Matthew Murray (born May 25, 1994) is a Canadian professional ice hockey goaltender for the Toronto Maple Leafs of the National Hockey League (NHL). Murray was selected by the Pittsburgh Penguins in the third round (83rd overall) of the 2012 NHL Entry Draft. In 2016, Murray won his first Stanley Cup championship as the starting goaltender for the Penguins during the playoffs after having replaced then-starter Marc-André Fleury. Murray would split the net with Fleury during the 2017 Stanley Cup playoffs, winning the Stanley Cup again in 2017. Murray became the first goaltender to win back-to-back Stanley Cups as a rookie.

Playing career

Early career
Murray was born and raised in Thunder Bay, Ontario and played his minor hockey with the Thunder Bay Minor Hockey Association. He spent his younger years playing AA before moving up to the Thunder Bay Kings AAA program.

In his minor midget season (2009–10), Murray led his Kings to a 3–2–0 record at the OHL Cup. That season with the Kings, Murray appeared in 40 games with a 2.28 GAA and six shutouts. He was subsequently selected in the second round (35th overall) of the 2010 OHL Priority Selection by the Sault Ste. Marie Greyhounds.

Murray played major junior hockey in the Ontario Hockey League with the Sault Ste. Marie Greyhounds. On September 4, 2013, Murray was signed to a three-year entry-level contract with the Pittsburgh Penguins.

Pittsburgh Penguins

During his first full professional season with the Penguins AHL affiliate, the Wilkes-Barre/Scranton Penguins in 2014–15, on March 8, 2015, Murray set an AHL record for the longest shutout streak by not allowing any goals for 304 minutes and 11 seconds. The previous record of 268:17 was held by Barry Brust.

On March 22, Murray recorded his tenth shutout of the season, breaking a record for rookie AHL goaltenders set by Gordie Bell in 1942–43. He would finish the regular season with 12 shutouts. Murray capped his standout rookie season by sweeping the AHL awards, he was selected to the AHL First All-Star Team and Rookie Team, while winning the Baz Bastien Memorial Award as the League's best goaltender and the Dudley "Red" Garrett Memorial Award as best rookie.

In the 2015–16 season, Murray was recalled from the AHL for the first time to the Pittsburgh Penguins on December 15, 2015 and made his NHL debut on December 19, 2015 in a 2–1 loss against the Carolina Hurricanes. Murray was recalled again by the Pittsburgh Penguins on February 21, 2016 and started nine games to finish the season.

On April 19, 2016 the 21-year old Murray made his NHL playoff debut in game three of the first round becoming the youngest goaltender in franchise history to start a post-season game. He allowed just one goal as the Penguins defeated the New York Rangers 3–1. Just two days later, Murray recorded his first NHL playoff shutout in a 5–0 win over the Rangers.

Murray remained the starting goaltender throughout the 2016 playoffs. After being replaced by veteran Marc-André Fleury, who returned from injury in game five of the third round, he started in all remainder games of the 2016 Stanley Cup playoffs. Murray led the Penguins past the San Jose Sharks in the finals to the franchise's fourth Stanley Cup. He posted an impressive .923 save percentage and 2.08 GAA throughout the playoffs and became only the sixth starting rookie goaltender in the Stanley Cup Finals since 1976.

### EXTRACTED RECORDS:

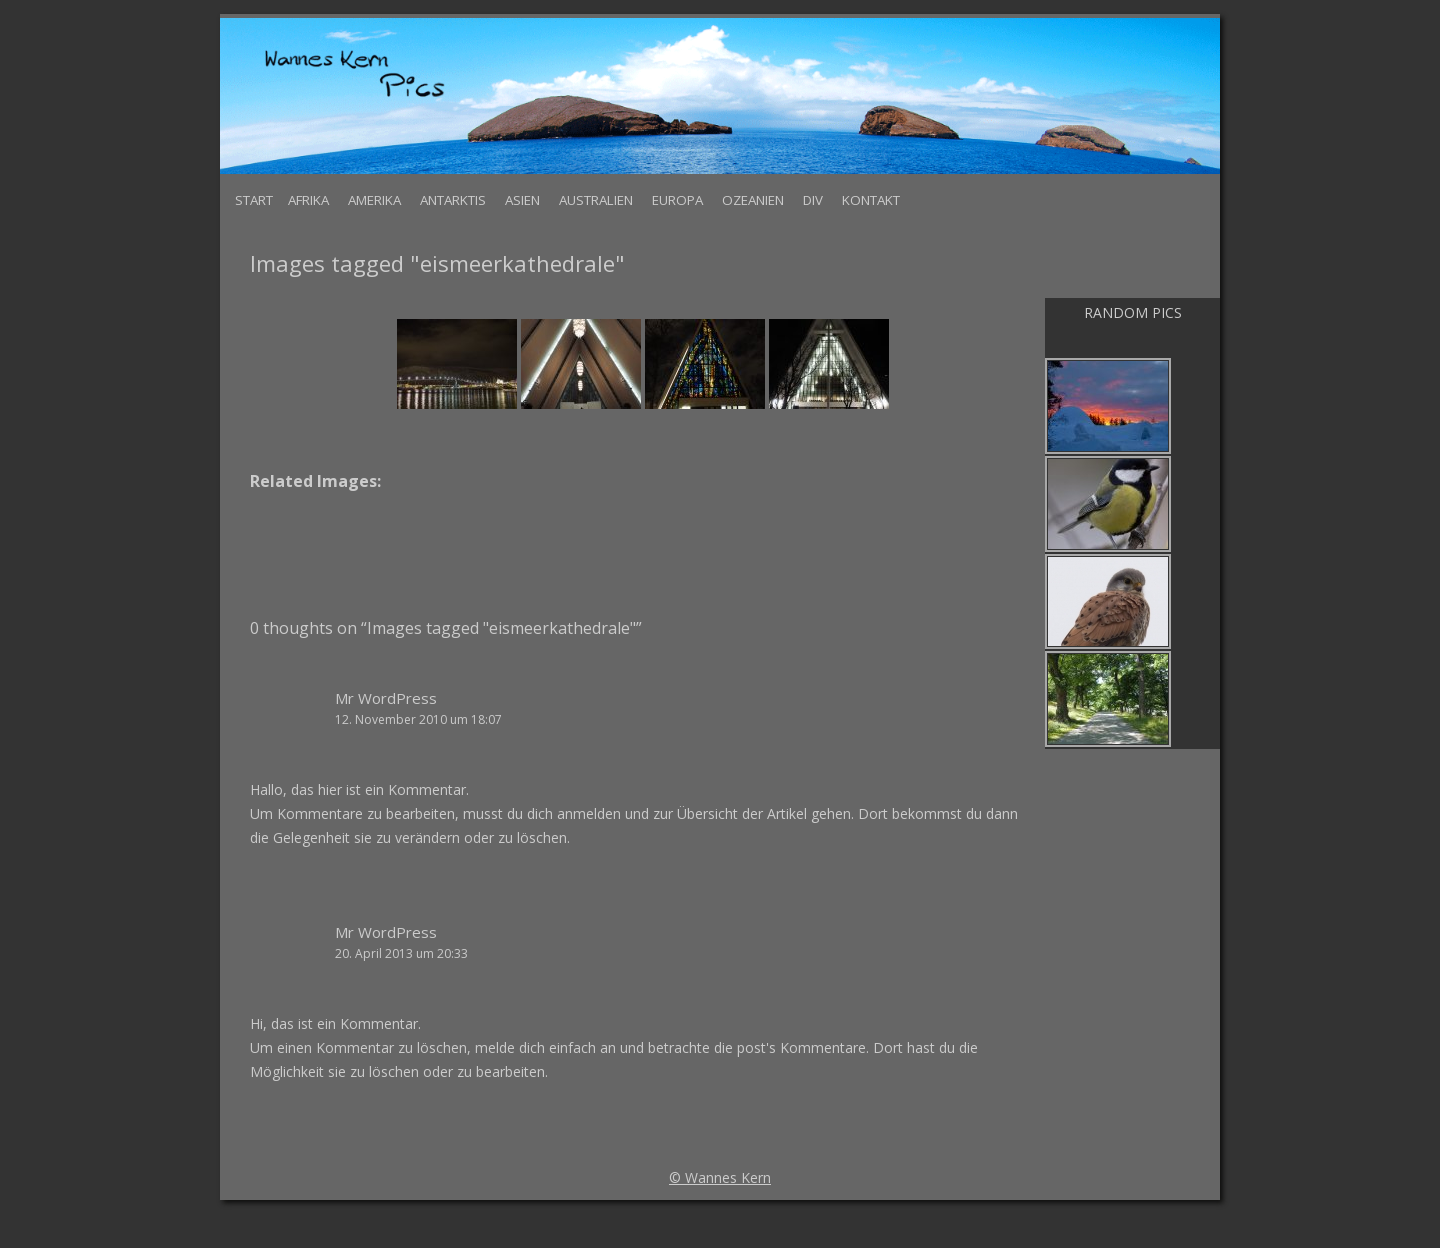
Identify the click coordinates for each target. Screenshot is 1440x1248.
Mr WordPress (386, 698)
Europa (677, 200)
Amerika (374, 200)
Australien (596, 200)
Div (813, 200)
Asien (522, 200)
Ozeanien (753, 200)
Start (254, 200)
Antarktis (453, 200)
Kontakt (871, 200)
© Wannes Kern (720, 1177)
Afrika (308, 200)
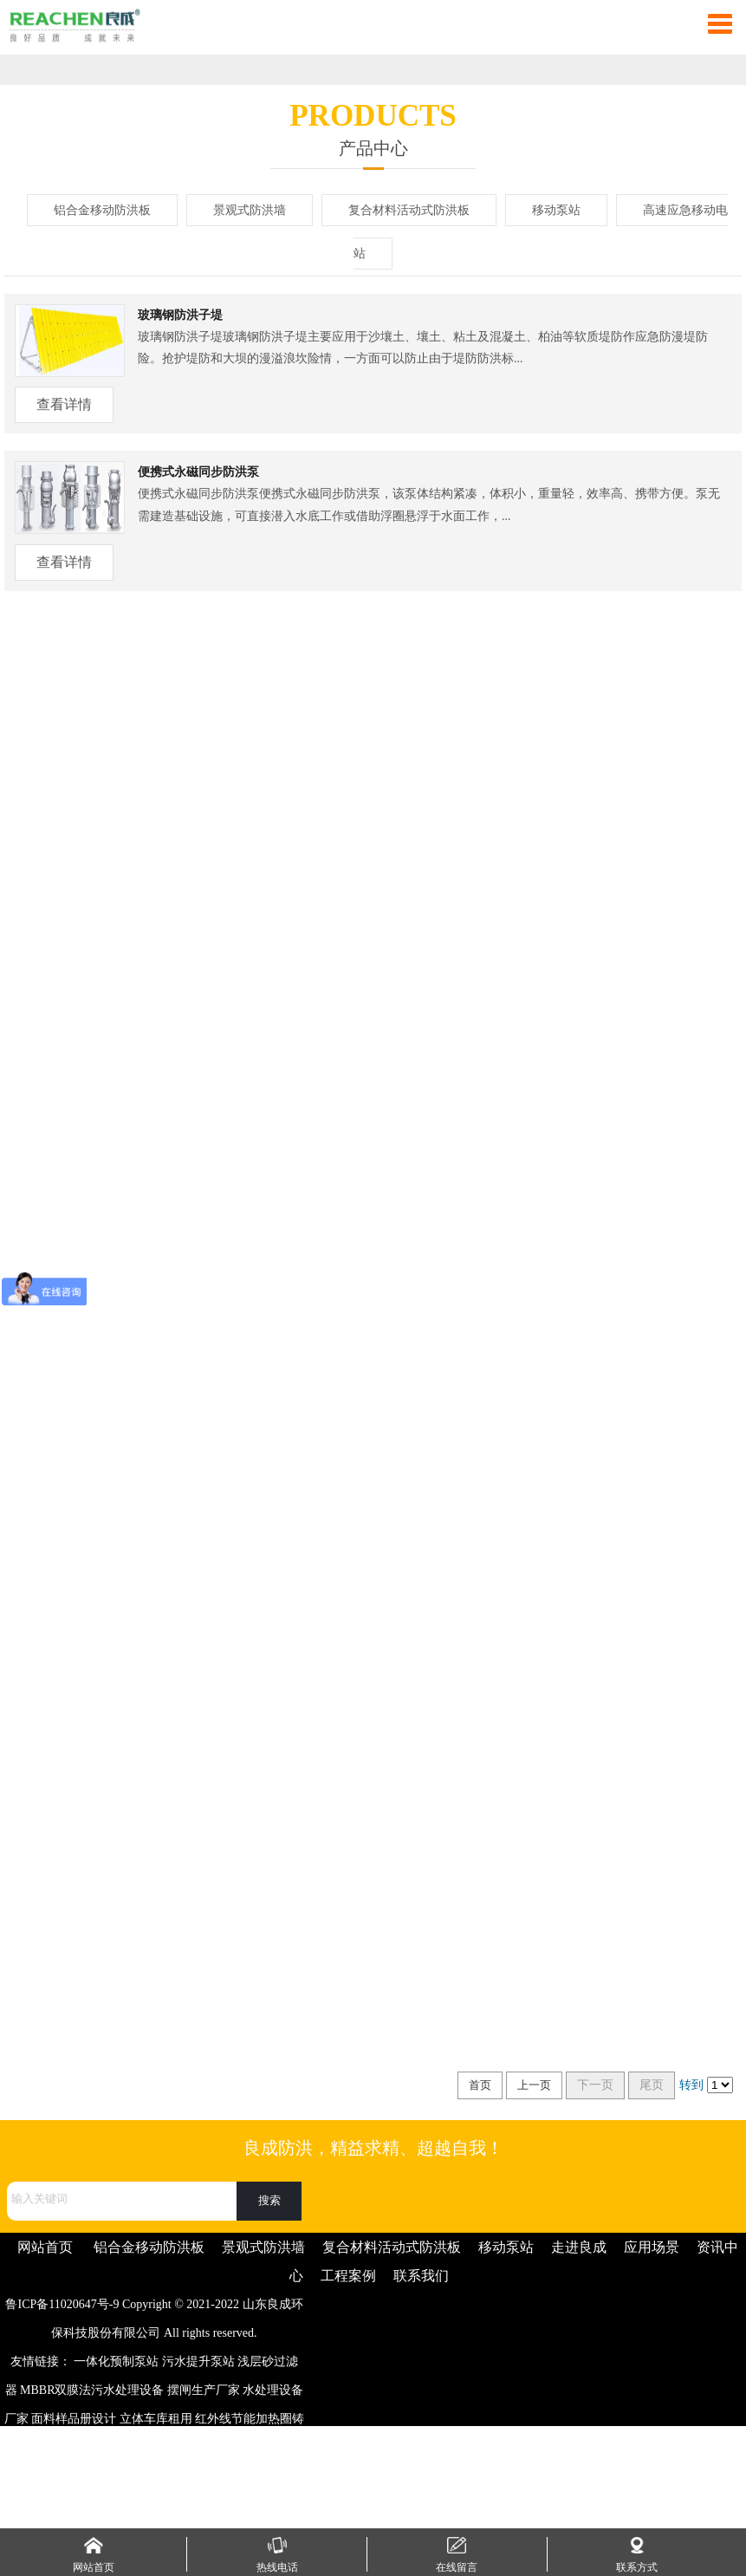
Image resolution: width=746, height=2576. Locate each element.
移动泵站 (556, 210)
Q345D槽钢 (186, 2447)
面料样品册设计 (73, 2418)
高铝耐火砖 (247, 2475)
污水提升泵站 (198, 2361)
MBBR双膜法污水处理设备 (92, 2390)
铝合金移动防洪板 (102, 210)
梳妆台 (77, 2475)
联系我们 (421, 2275)
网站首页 (45, 2247)
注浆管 (135, 2447)
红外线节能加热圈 (243, 2418)
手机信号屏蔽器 (163, 2504)
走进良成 (579, 2247)
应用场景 (651, 2247)
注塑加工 (89, 2447)
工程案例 (348, 2275)
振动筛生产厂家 (140, 2475)
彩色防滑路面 (255, 2447)
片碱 (201, 2475)
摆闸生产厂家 (203, 2390)
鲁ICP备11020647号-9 (62, 2304)
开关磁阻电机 (78, 2504)
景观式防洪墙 (249, 210)
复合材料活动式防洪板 (409, 210)
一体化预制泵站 (116, 2361)
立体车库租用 (156, 2418)
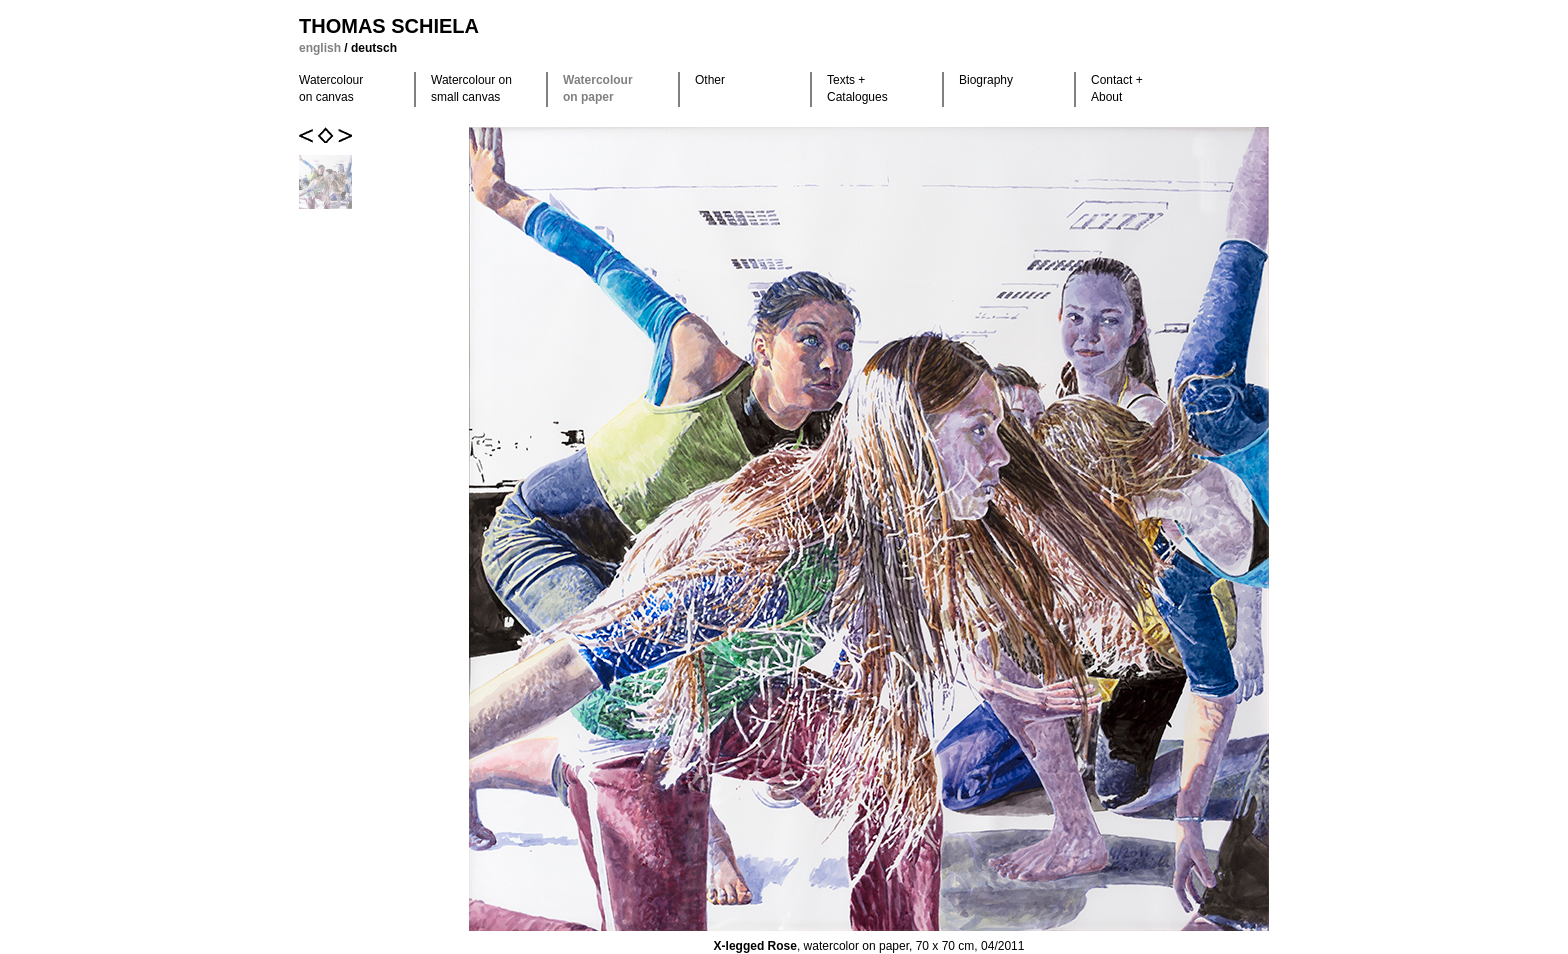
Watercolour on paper (598, 88)
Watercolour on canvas (331, 88)
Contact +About (1117, 88)
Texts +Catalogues (857, 88)
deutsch (374, 48)
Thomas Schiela (389, 26)
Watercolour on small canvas (471, 88)
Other (710, 80)
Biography (986, 80)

### TASKS FOR THIS EXERCISE:
a – Answer from the Matthew Murray text:
(i) In which round and at what overall position did the Pittsburgh Penguins select Murray in the 2012 NHL Entry Draft?
(ii) Who held the AHL shutout-streak record before Murray, and what was that record?
(iii) Which team defeated the Penguins in Murray's NHL debut, and by what score?
b – Reproduce verbatim the passage of the Matthew Murray text starting at "In his minor" and ending at "by the Sault Ste. Marie Greyhounds.".

### TASK RESULTS:
a –
(i) Third round, 83rd overall.
(ii) Barry Brust, with 268:17.
(iii) The Carolina Hurricanes, 2–1.

b –
In his minor midget season (2009–10), Murray led his Kings to a 3–2–0 record at the OHL Cup. That season with the Kings, Murray appeared in 40 games with a 2.28 GAA and six shutouts. He was subsequently selected in the second round (35th overall) of the 2010 OHL Priority Selection by the Sault Ste. Marie Greyhounds.